▶ YOUR TASK
A line below contains "Viewport: 475px width, 356px height.", and a later one contains "The width and height of the screenshot is (435, 202).". Repeat both, with every line between them, exactly.

▶ EXTRACTED RECORDS
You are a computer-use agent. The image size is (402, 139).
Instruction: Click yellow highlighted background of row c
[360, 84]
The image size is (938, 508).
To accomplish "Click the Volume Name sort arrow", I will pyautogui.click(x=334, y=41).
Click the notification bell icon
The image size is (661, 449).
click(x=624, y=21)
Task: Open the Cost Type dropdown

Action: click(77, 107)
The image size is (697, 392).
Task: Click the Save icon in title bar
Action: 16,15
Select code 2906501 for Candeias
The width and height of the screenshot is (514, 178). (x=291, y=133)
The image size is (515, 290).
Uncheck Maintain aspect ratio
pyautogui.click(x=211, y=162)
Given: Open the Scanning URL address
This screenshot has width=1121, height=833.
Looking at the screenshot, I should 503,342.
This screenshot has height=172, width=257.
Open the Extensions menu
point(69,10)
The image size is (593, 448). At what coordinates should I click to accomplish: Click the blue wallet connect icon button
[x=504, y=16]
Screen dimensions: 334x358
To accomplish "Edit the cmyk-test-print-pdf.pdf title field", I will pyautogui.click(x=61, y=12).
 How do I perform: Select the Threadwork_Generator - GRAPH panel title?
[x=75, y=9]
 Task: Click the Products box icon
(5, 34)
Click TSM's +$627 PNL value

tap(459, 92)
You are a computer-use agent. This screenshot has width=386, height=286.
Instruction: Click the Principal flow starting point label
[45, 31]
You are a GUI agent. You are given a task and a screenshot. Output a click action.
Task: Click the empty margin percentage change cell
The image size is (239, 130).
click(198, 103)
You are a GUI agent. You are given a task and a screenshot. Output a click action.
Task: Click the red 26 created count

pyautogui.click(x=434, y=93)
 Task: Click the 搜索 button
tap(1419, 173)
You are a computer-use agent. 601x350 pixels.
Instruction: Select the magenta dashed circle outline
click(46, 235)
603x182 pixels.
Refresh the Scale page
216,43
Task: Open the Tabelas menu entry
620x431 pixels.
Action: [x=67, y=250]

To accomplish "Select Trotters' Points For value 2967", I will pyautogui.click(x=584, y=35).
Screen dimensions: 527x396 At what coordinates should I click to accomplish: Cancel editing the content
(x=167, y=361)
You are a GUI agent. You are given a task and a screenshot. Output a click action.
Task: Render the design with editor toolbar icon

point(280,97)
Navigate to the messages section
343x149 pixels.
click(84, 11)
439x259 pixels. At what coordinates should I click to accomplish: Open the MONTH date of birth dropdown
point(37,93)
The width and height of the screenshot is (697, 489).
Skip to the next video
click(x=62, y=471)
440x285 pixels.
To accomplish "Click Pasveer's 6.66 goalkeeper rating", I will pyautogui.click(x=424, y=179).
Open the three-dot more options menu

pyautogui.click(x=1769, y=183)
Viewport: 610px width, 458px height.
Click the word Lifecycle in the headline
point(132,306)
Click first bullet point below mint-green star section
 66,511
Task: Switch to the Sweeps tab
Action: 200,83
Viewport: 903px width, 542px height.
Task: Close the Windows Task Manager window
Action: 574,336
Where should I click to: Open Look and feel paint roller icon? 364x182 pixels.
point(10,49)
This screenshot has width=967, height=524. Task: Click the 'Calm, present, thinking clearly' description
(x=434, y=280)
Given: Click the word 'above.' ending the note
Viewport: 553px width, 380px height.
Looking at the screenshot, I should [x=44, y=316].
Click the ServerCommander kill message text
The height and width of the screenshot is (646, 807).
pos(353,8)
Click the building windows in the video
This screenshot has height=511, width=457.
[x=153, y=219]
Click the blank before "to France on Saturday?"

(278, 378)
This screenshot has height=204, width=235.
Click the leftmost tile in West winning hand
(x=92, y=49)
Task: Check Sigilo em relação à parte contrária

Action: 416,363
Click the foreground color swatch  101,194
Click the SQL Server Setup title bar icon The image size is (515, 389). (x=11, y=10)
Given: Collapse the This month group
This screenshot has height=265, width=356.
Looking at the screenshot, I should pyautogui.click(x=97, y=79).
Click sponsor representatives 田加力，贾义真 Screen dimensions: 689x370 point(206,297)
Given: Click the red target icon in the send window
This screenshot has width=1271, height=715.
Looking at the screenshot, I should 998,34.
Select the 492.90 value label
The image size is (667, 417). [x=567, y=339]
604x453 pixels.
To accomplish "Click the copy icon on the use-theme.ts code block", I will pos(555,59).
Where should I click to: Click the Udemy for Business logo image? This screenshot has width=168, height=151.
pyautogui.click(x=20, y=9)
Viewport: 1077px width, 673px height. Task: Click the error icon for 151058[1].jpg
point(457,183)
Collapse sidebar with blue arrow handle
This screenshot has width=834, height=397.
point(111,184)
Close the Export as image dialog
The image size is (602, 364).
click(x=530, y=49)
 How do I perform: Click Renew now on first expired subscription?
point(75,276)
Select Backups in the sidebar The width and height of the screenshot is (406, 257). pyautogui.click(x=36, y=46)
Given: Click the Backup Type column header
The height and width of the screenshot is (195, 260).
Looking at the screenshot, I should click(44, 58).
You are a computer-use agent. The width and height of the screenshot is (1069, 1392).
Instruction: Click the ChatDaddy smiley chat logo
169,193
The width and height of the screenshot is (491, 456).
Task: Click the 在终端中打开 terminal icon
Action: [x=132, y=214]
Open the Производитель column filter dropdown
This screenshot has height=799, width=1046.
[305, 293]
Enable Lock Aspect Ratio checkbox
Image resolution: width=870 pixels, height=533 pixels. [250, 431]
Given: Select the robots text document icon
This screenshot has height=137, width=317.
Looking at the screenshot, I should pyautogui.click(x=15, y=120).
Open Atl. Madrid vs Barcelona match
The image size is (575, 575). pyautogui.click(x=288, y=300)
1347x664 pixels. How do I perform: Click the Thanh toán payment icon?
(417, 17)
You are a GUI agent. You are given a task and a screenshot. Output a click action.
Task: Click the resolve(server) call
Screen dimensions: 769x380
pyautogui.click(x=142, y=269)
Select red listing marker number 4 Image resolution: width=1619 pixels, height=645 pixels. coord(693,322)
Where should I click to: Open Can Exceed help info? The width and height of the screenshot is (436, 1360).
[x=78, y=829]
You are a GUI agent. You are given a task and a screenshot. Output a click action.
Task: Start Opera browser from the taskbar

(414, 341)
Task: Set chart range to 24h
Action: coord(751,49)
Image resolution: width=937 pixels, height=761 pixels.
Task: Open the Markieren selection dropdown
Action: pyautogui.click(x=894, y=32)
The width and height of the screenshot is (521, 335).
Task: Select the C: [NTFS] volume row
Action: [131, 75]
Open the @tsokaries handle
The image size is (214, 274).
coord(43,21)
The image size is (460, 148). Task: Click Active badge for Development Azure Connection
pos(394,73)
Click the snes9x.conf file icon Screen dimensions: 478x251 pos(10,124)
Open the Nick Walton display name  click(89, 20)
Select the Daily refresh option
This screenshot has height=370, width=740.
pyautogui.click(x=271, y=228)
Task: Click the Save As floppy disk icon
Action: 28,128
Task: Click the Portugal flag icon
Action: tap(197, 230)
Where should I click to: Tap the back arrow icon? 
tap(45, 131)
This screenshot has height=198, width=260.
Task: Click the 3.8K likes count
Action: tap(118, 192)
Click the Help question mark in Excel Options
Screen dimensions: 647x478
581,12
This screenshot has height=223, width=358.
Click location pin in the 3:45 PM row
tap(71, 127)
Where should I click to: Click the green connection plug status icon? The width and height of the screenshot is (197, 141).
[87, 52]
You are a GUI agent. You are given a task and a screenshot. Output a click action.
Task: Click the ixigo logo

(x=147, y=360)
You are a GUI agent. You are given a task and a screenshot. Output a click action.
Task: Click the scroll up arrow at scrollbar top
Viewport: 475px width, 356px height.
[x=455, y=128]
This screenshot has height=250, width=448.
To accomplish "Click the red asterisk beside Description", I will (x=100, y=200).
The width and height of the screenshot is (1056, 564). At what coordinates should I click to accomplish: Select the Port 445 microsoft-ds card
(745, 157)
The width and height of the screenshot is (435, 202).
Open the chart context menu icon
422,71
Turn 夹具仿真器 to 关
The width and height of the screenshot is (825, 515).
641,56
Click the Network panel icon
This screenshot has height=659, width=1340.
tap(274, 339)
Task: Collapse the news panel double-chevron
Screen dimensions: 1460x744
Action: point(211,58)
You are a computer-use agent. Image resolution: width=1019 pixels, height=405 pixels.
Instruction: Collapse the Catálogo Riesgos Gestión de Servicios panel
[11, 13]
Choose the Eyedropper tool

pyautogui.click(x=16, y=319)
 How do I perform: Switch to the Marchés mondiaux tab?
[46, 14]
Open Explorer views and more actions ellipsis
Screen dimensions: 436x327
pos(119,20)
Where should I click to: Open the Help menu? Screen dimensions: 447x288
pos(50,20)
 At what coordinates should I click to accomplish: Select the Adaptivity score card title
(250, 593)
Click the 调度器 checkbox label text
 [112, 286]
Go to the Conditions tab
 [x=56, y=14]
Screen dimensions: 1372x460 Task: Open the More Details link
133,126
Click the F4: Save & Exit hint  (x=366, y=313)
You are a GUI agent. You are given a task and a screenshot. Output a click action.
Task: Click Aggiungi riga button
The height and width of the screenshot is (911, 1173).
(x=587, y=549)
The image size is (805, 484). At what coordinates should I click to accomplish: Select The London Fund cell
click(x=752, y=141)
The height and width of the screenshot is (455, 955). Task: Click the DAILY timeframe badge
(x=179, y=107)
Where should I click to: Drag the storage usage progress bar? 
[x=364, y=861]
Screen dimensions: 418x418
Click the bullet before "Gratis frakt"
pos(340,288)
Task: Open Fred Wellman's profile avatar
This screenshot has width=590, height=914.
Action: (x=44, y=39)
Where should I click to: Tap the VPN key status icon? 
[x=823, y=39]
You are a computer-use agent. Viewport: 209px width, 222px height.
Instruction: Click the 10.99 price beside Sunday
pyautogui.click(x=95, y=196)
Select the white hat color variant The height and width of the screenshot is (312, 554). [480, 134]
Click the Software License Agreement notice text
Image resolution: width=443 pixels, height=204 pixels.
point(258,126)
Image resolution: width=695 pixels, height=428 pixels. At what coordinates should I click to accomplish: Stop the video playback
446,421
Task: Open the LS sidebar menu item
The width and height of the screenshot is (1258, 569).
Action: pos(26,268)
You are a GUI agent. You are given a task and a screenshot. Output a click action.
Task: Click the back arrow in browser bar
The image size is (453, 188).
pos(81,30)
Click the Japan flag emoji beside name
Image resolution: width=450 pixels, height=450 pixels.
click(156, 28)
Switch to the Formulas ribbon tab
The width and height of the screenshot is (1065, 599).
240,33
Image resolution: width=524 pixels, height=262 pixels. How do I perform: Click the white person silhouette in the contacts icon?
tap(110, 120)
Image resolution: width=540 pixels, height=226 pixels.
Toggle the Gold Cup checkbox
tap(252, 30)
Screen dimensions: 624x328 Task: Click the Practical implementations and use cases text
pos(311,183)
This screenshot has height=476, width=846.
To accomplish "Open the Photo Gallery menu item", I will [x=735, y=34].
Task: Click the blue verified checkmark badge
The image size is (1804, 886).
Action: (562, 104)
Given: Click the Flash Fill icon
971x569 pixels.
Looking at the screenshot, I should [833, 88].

▶ YOUR RESPONSE
Viewport: 475px width, 356px height.
[x=455, y=128]
This screenshot has height=250, width=448.
To accomplish "Click the red asterisk beside Description", I will (x=100, y=200).
The width and height of the screenshot is (1056, 564). At what coordinates should I click to accomplish: Select the Port 445 microsoft-ds card
(745, 157)
The width and height of the screenshot is (435, 202).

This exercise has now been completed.